Excerpt:
# Select & Select Plus Benefits



## amamba (May 20, 2010)

Ok, so I was looking today at the AGR website, and I was wondering if I am missing something? Does one get those free upgrade coupons and club acela/metropolitan lounge passes with select or select plus membership? I didn't seem those explicitly bulleted for either category.

Also, my H is going to be select sometime next month. Does that mean that he gets to be select for the remainder of this year, PLUS the next AGR year (which I believe starts in March, right?) Or is this year only?

Thanks


----------



## Ryan (May 20, 2010)

Remainder of this year plus next.


----------



## AlanB (May 20, 2010)

One gets the free upgrade coupons with both Select & Select Plus status, although I think that Select Plus gets one more coupon than does Select. The Club Acela/Metro Lounge coupons only come with the Select kit. Select Plus gets you a special AGR card that gets you into the lounges anytime you like, even if you're not riding Amtrak that day.

Information supplied:

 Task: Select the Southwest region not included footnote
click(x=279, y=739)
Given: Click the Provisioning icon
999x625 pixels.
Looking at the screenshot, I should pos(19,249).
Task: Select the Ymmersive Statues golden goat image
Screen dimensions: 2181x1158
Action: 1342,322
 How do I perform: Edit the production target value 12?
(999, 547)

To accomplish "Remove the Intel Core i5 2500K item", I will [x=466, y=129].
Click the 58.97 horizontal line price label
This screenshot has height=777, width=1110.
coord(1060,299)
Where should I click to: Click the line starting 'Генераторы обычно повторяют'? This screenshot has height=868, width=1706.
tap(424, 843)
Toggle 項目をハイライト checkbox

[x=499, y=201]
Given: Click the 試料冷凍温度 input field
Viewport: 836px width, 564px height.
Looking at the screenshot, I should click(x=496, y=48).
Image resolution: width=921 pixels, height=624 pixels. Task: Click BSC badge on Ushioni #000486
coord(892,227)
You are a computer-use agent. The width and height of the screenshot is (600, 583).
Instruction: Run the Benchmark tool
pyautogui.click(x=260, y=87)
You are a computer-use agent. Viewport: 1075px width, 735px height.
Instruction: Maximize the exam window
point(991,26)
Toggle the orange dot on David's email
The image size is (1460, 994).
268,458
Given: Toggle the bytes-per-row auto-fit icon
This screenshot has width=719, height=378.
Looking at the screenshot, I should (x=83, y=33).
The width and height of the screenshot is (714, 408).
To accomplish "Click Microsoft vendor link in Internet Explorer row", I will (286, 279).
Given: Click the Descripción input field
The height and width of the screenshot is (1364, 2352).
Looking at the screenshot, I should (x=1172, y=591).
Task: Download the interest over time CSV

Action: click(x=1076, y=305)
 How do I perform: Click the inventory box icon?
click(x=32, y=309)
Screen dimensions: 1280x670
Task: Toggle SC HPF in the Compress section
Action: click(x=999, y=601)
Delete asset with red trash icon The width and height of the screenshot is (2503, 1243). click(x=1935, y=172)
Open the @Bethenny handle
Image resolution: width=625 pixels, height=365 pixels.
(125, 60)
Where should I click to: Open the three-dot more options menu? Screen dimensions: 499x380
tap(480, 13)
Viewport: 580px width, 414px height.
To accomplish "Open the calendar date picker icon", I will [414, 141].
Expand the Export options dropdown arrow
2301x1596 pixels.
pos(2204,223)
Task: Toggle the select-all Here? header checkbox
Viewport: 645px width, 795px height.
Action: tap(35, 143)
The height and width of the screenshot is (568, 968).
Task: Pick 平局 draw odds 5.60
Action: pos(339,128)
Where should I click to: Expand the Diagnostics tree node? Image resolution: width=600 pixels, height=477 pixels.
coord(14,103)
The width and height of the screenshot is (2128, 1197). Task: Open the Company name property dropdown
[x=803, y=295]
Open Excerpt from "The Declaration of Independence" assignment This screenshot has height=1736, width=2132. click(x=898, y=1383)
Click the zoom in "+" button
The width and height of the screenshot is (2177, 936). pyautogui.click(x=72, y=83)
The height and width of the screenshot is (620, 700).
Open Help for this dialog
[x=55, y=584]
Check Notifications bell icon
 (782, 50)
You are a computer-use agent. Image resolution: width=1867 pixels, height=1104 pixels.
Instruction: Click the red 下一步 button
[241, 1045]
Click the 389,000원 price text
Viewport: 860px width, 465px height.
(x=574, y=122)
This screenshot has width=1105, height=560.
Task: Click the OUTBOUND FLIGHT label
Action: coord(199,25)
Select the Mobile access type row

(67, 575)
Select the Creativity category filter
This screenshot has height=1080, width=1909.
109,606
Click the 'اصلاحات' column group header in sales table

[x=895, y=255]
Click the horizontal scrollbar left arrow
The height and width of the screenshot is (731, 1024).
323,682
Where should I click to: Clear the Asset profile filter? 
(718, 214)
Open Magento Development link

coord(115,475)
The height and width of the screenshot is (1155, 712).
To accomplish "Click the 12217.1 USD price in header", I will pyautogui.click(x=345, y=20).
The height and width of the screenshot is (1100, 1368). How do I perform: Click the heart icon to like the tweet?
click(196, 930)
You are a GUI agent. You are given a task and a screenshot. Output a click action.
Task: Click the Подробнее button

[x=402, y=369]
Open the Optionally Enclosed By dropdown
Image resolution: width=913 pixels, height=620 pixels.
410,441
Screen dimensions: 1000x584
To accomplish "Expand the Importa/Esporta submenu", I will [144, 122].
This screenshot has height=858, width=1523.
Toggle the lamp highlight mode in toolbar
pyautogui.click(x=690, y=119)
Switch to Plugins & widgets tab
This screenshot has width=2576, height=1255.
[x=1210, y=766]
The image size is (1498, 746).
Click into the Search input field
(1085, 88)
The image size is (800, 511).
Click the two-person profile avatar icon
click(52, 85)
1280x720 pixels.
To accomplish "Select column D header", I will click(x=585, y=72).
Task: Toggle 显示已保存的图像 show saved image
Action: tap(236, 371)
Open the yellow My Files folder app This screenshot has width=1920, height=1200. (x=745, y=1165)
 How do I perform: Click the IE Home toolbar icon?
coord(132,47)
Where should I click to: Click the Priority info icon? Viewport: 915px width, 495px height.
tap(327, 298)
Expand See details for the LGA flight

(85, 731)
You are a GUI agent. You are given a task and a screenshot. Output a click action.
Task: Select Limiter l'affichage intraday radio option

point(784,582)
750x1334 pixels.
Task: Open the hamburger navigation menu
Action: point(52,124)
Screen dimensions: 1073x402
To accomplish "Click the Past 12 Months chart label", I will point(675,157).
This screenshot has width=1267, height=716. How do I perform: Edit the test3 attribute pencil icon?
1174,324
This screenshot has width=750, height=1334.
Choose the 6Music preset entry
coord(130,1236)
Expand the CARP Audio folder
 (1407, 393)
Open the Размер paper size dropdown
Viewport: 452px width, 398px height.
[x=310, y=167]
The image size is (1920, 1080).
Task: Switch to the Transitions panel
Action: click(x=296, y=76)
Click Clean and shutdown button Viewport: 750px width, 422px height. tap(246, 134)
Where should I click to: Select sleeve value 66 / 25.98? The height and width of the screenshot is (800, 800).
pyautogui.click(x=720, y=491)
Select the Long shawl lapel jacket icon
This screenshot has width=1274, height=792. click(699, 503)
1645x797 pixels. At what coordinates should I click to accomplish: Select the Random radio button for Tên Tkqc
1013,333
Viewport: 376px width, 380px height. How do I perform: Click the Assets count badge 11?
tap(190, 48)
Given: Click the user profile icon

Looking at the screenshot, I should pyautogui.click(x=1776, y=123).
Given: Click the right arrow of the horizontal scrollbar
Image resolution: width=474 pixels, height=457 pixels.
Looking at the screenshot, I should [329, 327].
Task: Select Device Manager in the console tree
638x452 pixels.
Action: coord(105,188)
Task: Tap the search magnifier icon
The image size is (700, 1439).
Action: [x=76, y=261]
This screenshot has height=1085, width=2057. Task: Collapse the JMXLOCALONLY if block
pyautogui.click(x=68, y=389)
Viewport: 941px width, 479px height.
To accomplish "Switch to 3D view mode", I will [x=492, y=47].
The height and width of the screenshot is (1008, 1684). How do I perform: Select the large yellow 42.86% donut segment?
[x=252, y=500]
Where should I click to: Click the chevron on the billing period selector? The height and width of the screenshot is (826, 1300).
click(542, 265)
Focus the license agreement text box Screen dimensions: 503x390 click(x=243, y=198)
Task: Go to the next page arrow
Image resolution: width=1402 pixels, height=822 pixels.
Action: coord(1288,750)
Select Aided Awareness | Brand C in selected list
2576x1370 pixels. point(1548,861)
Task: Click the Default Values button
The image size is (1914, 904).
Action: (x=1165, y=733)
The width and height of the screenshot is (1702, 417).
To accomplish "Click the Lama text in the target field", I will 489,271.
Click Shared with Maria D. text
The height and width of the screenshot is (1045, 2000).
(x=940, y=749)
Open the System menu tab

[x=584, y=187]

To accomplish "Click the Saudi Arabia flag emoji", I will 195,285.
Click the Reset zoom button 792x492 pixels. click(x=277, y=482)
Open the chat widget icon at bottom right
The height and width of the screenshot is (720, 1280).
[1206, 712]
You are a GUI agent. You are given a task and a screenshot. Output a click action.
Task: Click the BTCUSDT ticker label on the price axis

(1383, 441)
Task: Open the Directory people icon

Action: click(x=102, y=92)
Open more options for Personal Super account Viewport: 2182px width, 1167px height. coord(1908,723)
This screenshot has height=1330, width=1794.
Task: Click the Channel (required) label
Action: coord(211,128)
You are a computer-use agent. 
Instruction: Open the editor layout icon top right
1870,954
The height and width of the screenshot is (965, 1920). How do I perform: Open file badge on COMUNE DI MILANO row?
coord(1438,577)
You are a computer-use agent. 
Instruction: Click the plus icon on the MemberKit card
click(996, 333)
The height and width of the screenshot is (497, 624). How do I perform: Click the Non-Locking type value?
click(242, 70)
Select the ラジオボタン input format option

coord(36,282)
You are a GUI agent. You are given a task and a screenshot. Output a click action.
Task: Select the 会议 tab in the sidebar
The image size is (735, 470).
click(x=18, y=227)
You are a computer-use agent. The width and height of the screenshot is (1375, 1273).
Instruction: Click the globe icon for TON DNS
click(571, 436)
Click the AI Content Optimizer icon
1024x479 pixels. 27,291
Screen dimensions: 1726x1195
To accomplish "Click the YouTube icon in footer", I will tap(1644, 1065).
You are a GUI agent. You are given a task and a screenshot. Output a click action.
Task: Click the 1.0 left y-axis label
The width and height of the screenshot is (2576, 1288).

Exercise requirements:
(1) Please pull out the Select & Select Plus thread word for word, everything from "Also, my H is" down to "Ryan (May 20, 2010)".
(2) Carry the Select & Select Plus thread forward, picking up after its last sentence.
None of the rows matter here.

Expected answers:
(1)
Also, my H is going to be select sometime next month. Does that mean that he gets to be select for the remainder of this year, PLUS the next AGR year (which I believe starts in March, right?) Or is this year only?

Thanks


----------



## Ryan (May 20, 2010)

(2)
----------



## the_traveler (May 20, 2010)

If he reaches Select in June 2010, he will be Select until Feb 29, 2012!


----------



## amamba (May 21, 2010)

Awesome! Thanks everyone for your help. I am crunching the numbers to make sure he gets to Select Plus, that way I can accompany him into the Club Acela lounges all the time. I think we might have to do some point runs - maybe PVD - KIN during the summer! - because with his monthly pass I think he will be about 500 points short by 12/31/10 of Select Plus. But it sounds like the extra benefits are definitely worth the select plus status.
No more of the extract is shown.